Figure 1.

pH_i regulates TMEM16F ion channel activity. (A) Representative TMEM16F currents recorded from inside-out patches perfused with intracellular solutions containing 100 µM Ca²⁺ at different pH_i values. Currents were evoked by voltage steps from −100 to +100 mV with 20 mV increments, and the holding potential was −60 mV. All traces shown were from the same patch. (B) Mean G-V relations of the TMEM16F channels under different pH_i values at 100 µM Ca²⁺. Relative conductance was determined by measuring the amplitude of tail currents 400 µs after repolarization to a fixed membrane potential (−60 mV).

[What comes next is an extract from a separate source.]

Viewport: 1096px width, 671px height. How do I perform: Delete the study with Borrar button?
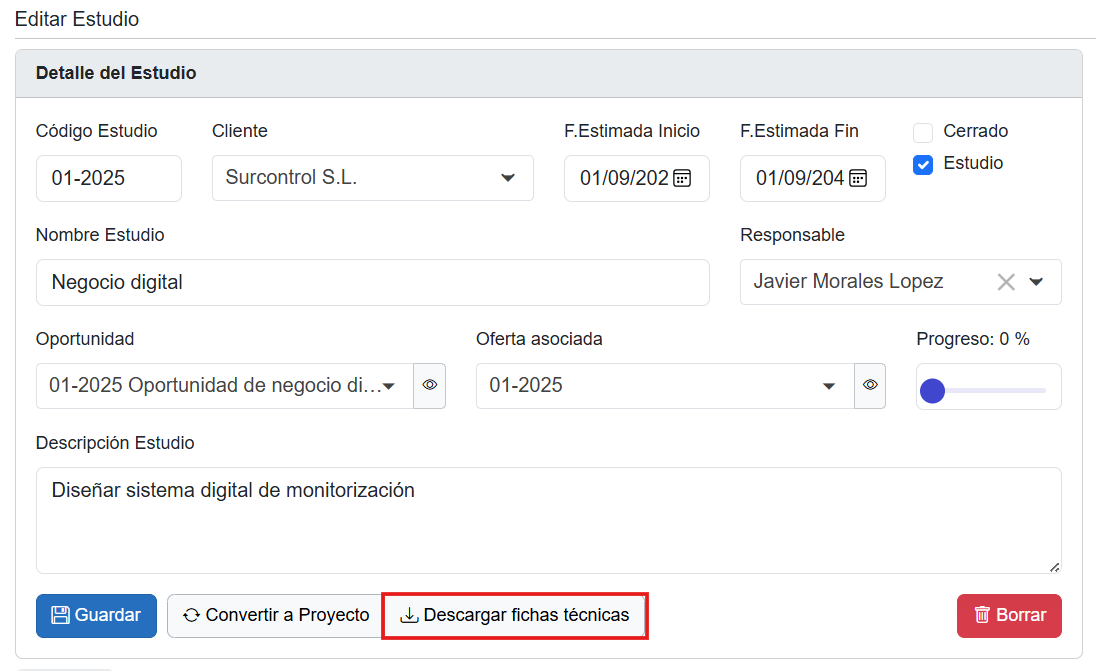(1009, 615)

The smooth curves represent Boltzmann fits G/G_max = 1/{1 + exp[−ze(V − V_1/2]/kT}. G_max is tail current amplitude in response to depolarization to +100 mV in 100 µM Ca²⁺ at pH_i 8.9. Error bar represents SEM (n = 7). (C) G-pH_i relationship for TMEM16F channels. Data were normalized to pH_i 8.9. Dashed line represents Boltzmann fit. G-pH_i curves from 6.1 to 8.9 were fitted with linear regression shown as the solid lines, which aligned well with the Boltzmann fits (dashed line). Thus, the mean slopes from linear regression were used as a parameter for pH_i sensitivity in later experiments (n = 7).